++++ SUPPLIED MATERIAL

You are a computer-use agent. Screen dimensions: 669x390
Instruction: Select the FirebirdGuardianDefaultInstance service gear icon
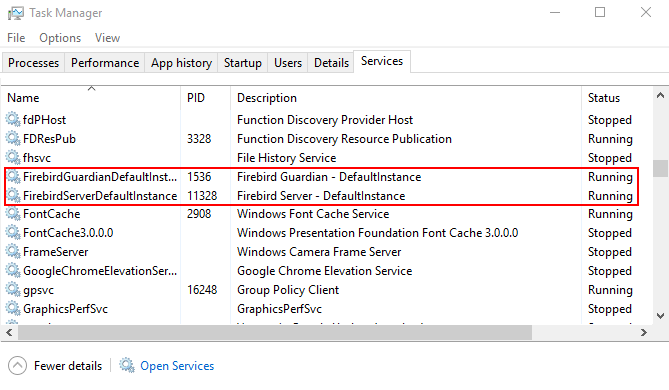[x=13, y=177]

++++++++
++++ SUPPLIED MATERIAL

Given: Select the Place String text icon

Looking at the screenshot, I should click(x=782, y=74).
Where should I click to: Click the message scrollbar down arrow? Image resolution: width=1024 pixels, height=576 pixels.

++++++++

EXERCISE INSTRUCTIONS :: Find every line in the items above that contains the string "click" and copy each of those lines. Case counts.

EXERCISE RESULT ::
Looking at the screenshot, I should click(x=782, y=74).
Where should I click to: Click the message scrollbar down arrow? Image resolution: width=1024 pixels, height=576 pixels.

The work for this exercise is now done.